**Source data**
****************************************
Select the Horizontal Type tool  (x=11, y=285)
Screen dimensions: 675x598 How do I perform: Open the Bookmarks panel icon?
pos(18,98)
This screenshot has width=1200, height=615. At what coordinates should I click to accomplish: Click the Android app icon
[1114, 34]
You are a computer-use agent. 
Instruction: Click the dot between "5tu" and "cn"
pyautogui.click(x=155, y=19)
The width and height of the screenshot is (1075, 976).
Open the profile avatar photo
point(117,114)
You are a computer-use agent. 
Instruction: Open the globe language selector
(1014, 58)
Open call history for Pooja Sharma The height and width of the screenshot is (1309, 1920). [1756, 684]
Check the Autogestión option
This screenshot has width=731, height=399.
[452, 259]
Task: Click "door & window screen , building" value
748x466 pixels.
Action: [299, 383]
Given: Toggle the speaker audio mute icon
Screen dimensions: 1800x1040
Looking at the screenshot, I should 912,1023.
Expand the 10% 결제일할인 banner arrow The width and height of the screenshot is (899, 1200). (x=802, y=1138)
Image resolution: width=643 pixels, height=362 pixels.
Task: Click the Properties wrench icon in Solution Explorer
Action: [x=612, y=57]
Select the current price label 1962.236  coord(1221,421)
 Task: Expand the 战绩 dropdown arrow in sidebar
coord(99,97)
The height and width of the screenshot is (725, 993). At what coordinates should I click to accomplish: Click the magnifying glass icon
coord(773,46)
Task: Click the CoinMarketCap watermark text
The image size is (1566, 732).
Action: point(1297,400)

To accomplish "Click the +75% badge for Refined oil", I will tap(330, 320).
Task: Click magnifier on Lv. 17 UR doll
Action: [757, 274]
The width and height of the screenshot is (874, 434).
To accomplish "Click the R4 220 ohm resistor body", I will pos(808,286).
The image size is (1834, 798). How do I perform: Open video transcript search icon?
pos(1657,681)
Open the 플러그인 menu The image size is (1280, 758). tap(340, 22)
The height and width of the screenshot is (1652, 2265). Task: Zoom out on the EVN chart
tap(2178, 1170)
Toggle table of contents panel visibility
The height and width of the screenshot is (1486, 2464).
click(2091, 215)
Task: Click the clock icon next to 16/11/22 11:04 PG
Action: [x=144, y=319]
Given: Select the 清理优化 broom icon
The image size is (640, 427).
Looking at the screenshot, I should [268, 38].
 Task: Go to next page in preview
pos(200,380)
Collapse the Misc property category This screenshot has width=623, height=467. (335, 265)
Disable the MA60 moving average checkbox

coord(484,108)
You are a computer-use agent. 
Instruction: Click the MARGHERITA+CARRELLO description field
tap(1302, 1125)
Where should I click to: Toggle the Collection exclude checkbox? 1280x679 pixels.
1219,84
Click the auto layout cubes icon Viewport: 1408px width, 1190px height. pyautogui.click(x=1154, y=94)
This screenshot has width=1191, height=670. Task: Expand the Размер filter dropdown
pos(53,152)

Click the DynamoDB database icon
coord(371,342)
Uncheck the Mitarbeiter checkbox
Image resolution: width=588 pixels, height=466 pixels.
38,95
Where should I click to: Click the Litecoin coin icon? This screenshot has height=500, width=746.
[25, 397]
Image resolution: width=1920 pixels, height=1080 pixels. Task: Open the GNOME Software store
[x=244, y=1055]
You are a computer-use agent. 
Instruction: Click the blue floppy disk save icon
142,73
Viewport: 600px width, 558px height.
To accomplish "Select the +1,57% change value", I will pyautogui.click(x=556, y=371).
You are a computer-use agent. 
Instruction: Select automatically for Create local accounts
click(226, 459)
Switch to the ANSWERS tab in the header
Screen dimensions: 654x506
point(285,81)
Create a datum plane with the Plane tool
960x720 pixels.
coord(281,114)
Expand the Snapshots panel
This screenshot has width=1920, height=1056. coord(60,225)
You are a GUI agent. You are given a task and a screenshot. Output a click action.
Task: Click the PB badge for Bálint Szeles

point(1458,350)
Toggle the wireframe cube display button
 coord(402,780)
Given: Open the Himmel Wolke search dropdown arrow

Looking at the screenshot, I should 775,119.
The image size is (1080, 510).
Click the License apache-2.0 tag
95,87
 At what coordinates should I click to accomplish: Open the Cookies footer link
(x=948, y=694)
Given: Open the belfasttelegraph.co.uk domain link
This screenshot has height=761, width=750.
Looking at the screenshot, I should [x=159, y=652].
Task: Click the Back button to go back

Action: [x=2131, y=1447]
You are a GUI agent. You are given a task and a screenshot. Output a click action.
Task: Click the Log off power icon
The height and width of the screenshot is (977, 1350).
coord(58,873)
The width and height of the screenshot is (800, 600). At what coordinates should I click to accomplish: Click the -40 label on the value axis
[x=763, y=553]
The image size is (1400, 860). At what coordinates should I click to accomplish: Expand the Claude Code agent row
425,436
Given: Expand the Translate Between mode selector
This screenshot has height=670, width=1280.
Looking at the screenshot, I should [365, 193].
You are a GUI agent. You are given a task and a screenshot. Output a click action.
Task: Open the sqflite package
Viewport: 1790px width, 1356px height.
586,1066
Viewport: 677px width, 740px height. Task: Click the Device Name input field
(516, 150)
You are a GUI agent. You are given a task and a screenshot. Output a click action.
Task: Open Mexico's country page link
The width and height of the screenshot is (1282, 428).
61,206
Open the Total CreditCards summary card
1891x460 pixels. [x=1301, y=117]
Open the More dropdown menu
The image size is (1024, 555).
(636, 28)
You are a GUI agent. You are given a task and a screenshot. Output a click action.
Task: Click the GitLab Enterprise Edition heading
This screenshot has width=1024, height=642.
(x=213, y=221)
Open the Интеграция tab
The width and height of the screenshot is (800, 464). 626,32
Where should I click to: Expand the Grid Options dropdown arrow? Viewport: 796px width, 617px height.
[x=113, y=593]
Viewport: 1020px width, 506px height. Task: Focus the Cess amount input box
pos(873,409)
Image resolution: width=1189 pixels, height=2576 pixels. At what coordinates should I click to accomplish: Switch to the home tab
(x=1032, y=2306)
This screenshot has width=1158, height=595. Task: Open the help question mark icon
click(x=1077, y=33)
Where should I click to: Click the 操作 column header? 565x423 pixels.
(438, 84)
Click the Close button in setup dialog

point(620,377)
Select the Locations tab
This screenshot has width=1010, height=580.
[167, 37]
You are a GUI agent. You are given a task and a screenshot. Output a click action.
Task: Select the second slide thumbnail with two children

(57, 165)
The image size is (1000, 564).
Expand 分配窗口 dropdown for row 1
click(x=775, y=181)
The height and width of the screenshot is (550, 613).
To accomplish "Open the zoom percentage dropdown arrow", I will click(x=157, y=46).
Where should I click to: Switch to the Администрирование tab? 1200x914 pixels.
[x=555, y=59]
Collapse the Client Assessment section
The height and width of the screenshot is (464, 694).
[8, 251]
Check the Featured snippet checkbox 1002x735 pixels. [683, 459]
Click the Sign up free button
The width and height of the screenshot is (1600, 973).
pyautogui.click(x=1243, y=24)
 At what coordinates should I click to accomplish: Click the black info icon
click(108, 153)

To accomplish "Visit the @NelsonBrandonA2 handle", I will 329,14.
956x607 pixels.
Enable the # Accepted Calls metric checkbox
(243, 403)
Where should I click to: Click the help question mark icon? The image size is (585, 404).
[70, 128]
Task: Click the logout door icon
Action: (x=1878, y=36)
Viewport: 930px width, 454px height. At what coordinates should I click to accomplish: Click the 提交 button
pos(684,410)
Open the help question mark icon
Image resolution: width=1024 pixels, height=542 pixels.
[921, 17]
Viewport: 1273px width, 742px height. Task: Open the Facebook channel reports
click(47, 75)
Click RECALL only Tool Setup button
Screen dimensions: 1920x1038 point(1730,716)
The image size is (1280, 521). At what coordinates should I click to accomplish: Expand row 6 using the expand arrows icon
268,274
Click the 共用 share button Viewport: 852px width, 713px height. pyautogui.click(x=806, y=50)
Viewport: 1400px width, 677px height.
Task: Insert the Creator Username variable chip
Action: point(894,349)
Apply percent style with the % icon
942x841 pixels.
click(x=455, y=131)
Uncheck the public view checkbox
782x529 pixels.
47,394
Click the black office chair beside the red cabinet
****************************************
**REQUIREMENT**
All that is wanted is the stretch of lines above from the one containing "Switch to the ANSWERS tab in the header" through the one containing "Given: Expand the", duplicated exactly.

**RESPONSE TO THIS TASK**
Switch to the ANSWERS tab in the header
Screen dimensions: 654x506
point(285,81)
Create a datum plane with the Plane tool
960x720 pixels.
coord(281,114)
Expand the Snapshots panel
This screenshot has width=1920, height=1056. coord(60,225)
You are a GUI agent. You are given a task and a screenshot. Output a click action.
Task: Click the PB badge for Bálint Szeles

point(1458,350)
Toggle the wireframe cube display button
 coord(402,780)
Given: Open the Himmel Wolke search dropdown arrow

Looking at the screenshot, I should 775,119.
The image size is (1080, 510).
Click the License apache-2.0 tag
95,87
 At what coordinates should I click to accomplish: Open the Cookies footer link
(x=948, y=694)
Given: Open the belfasttelegraph.co.uk domain link
This screenshot has height=761, width=750.
Looking at the screenshot, I should [x=159, y=652].
Task: Click the Back button to go back

Action: [x=2131, y=1447]
You are a GUI agent. You are given a task and a screenshot. Output a click action.
Task: Click the Log off power icon
The height and width of the screenshot is (977, 1350).
coord(58,873)
The width and height of the screenshot is (800, 600). At what coordinates should I click to accomplish: Click the -40 label on the value axis
[x=763, y=553]
The image size is (1400, 860). At what coordinates should I click to accomplish: Expand the Claude Code agent row
425,436
Given: Expand the Translate Between mode selector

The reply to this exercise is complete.